··· INFORMASI YANG DIBERIKAN

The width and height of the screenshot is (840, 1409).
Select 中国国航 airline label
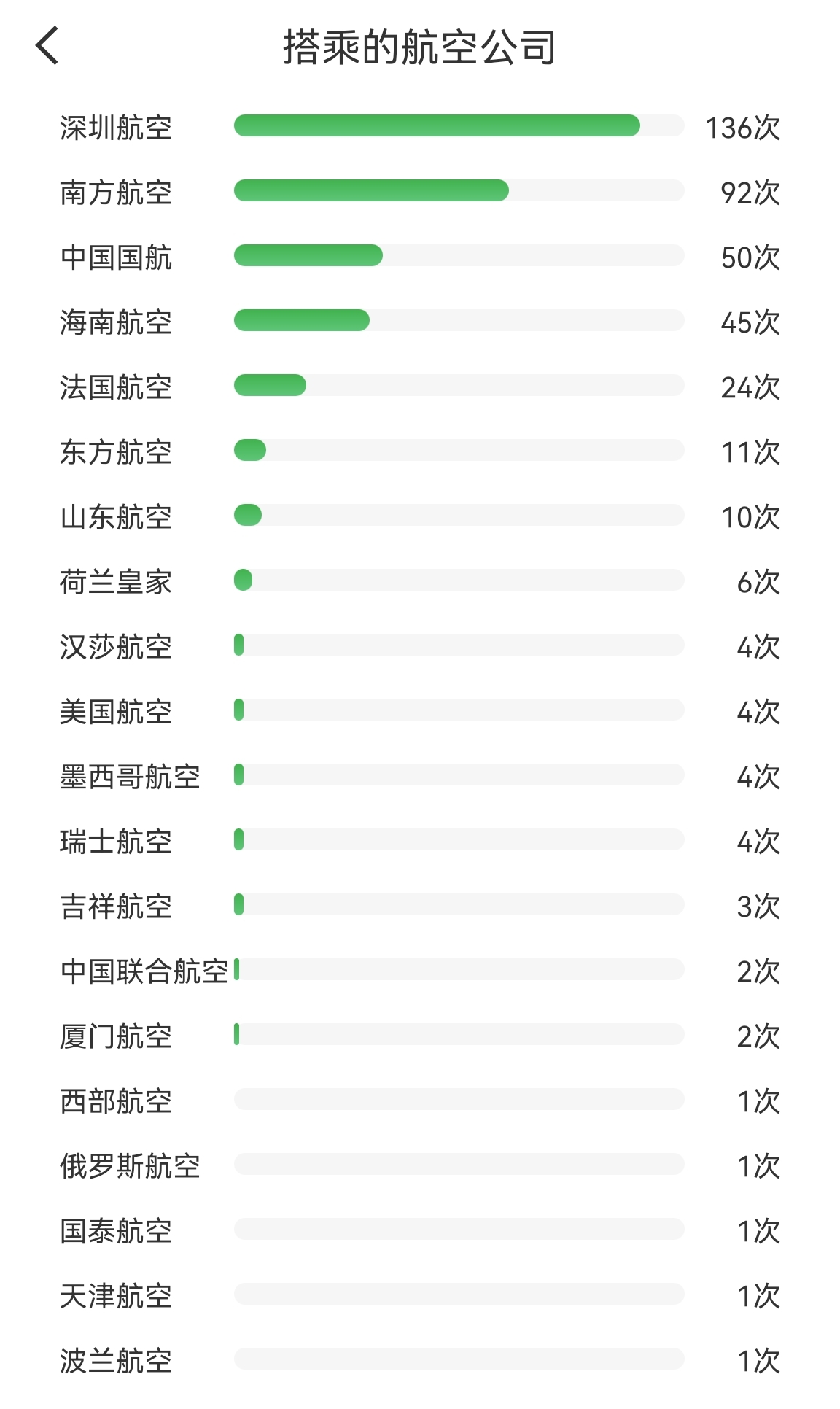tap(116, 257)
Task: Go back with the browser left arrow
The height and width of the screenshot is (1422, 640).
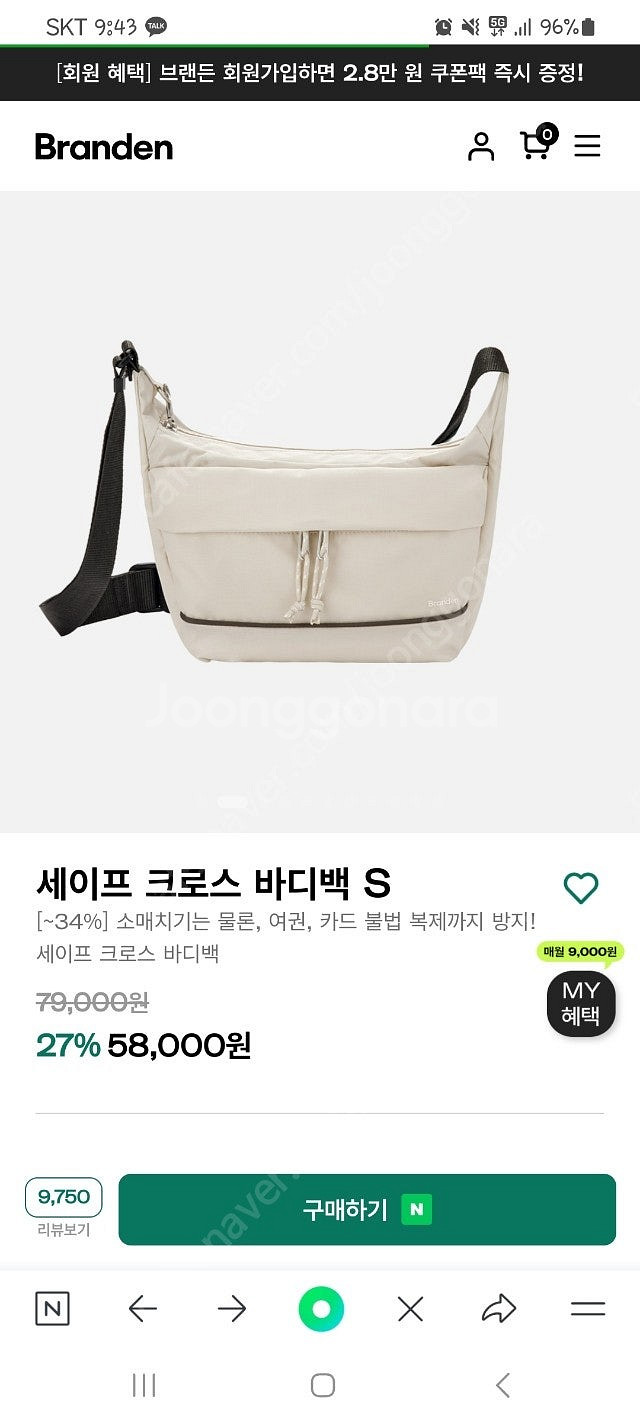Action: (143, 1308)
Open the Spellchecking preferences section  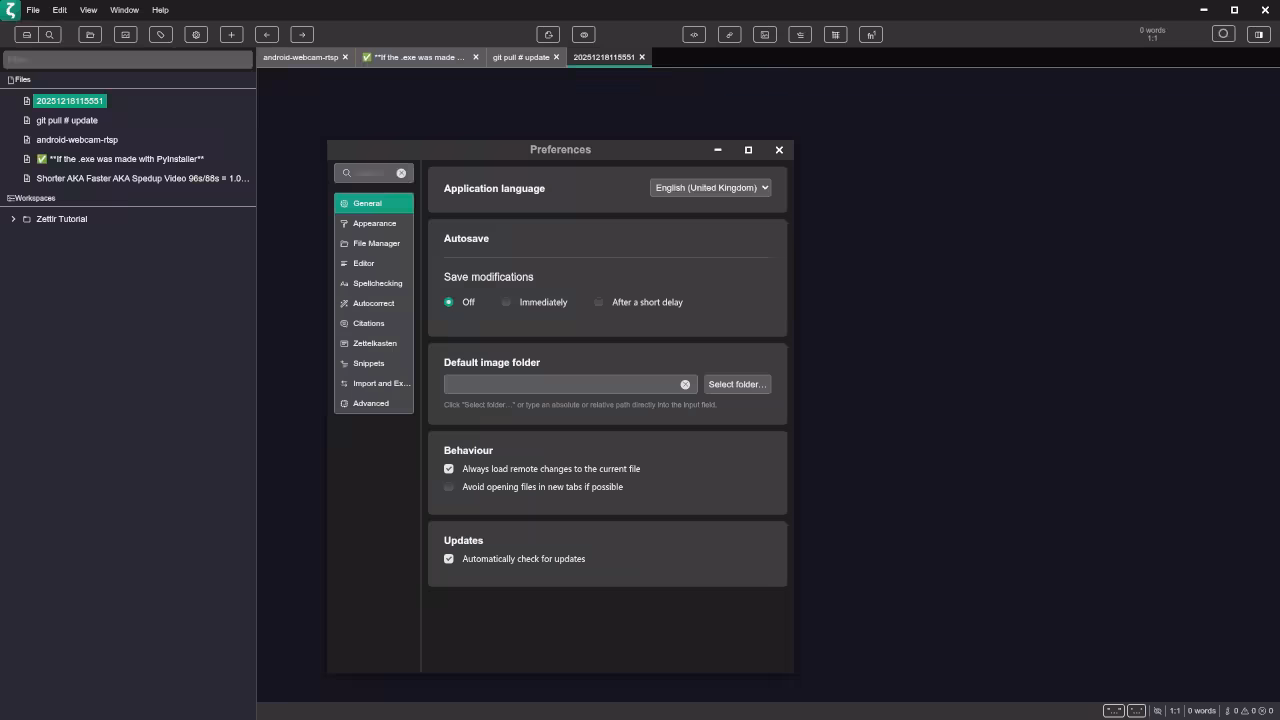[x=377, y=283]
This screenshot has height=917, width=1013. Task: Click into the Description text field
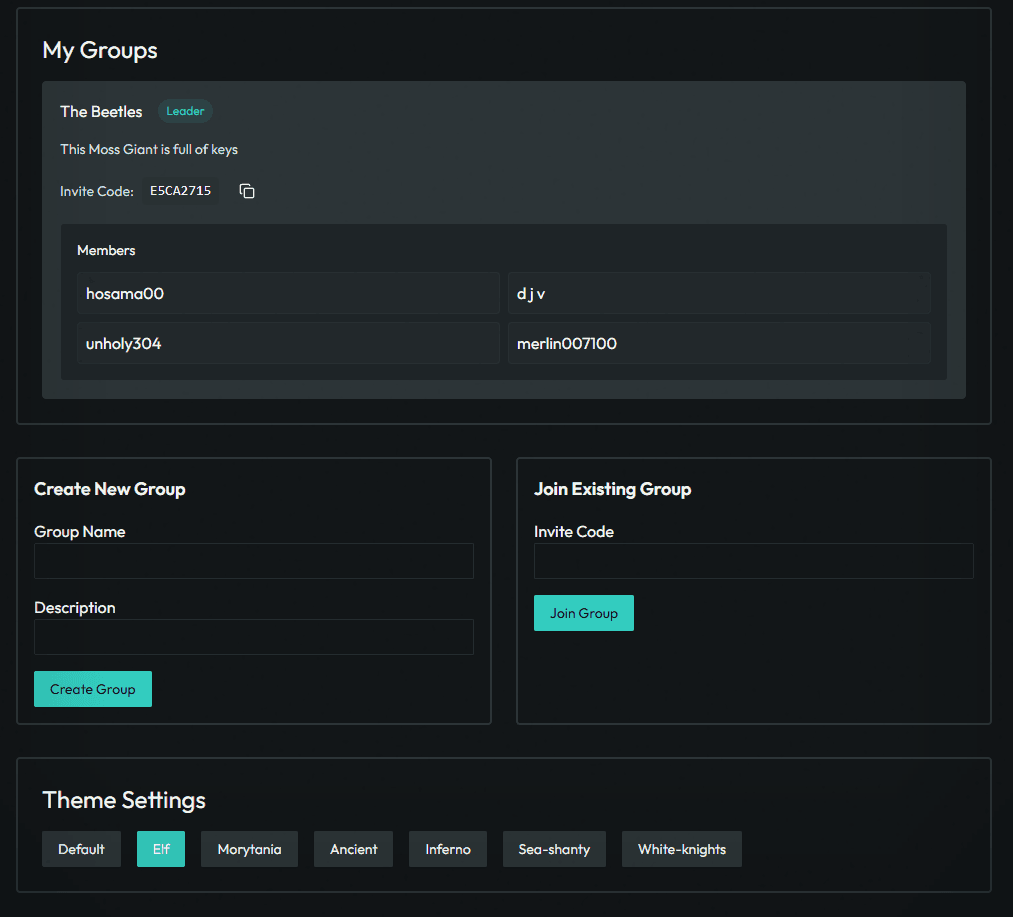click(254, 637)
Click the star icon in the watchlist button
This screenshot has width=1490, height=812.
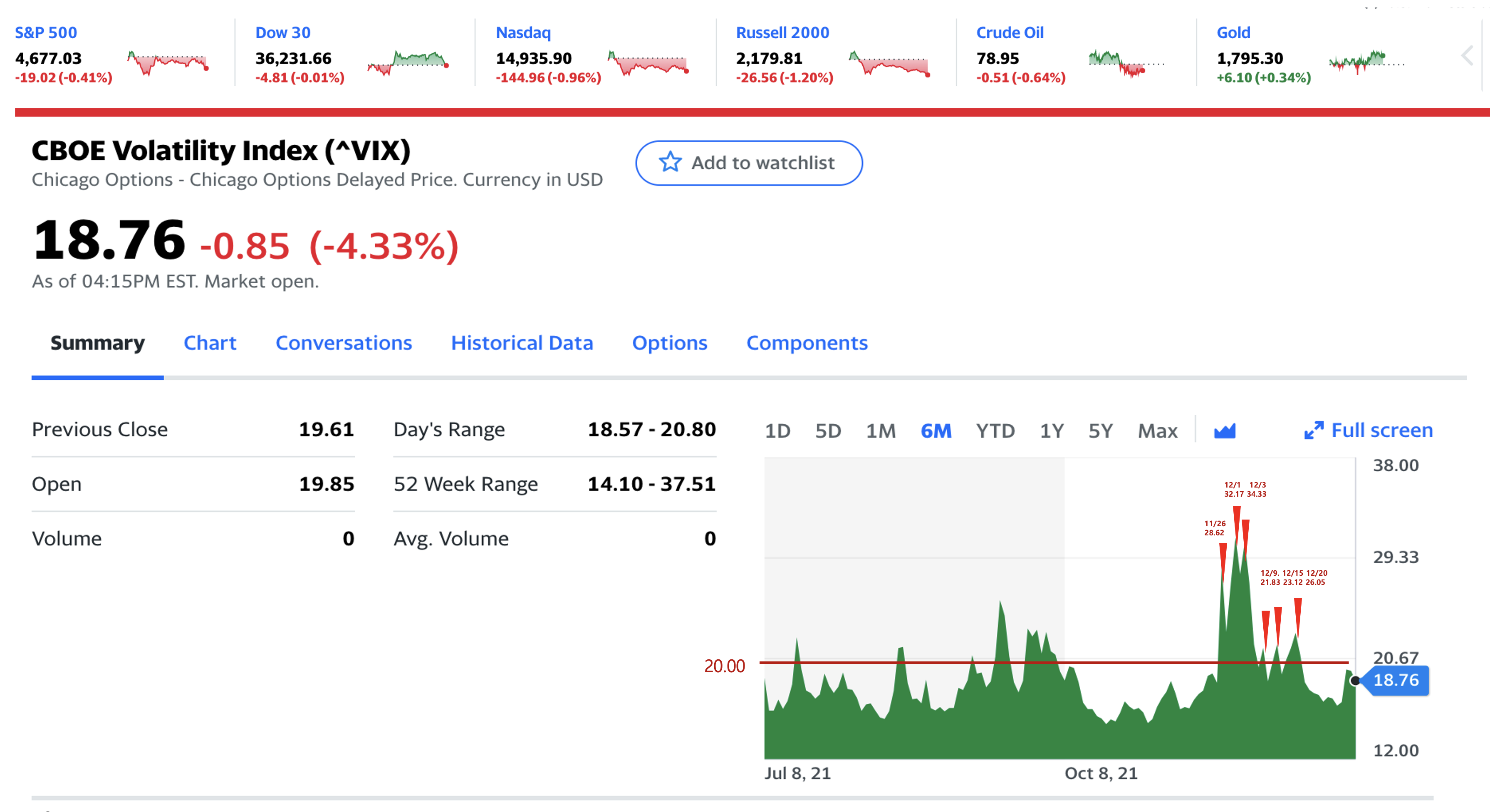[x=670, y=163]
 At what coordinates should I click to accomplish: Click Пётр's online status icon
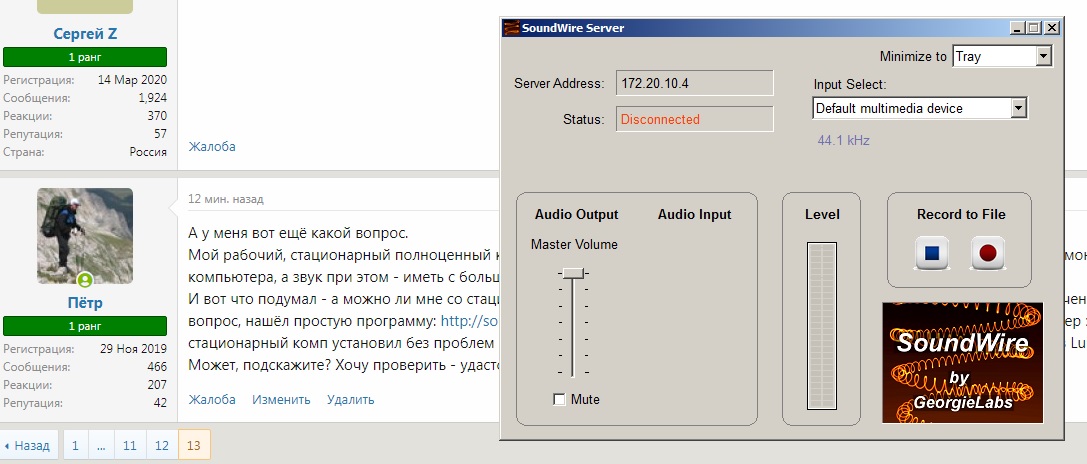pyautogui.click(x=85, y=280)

······

» **RINCIAN TUGAS**
Ambil dan salin setiap baris catatan di atas yang memuat string "screenshot". Perbedaan huruf besar dan kecil berlaku.

» **HASIL LATIHAN**
The width and height of the screenshot is (840, 1409).
The height and width of the screenshot is (1422, 640).
This screenshot has height=917, width=1013. Task: Click into the Description text field
This screenshot has width=1490, height=812.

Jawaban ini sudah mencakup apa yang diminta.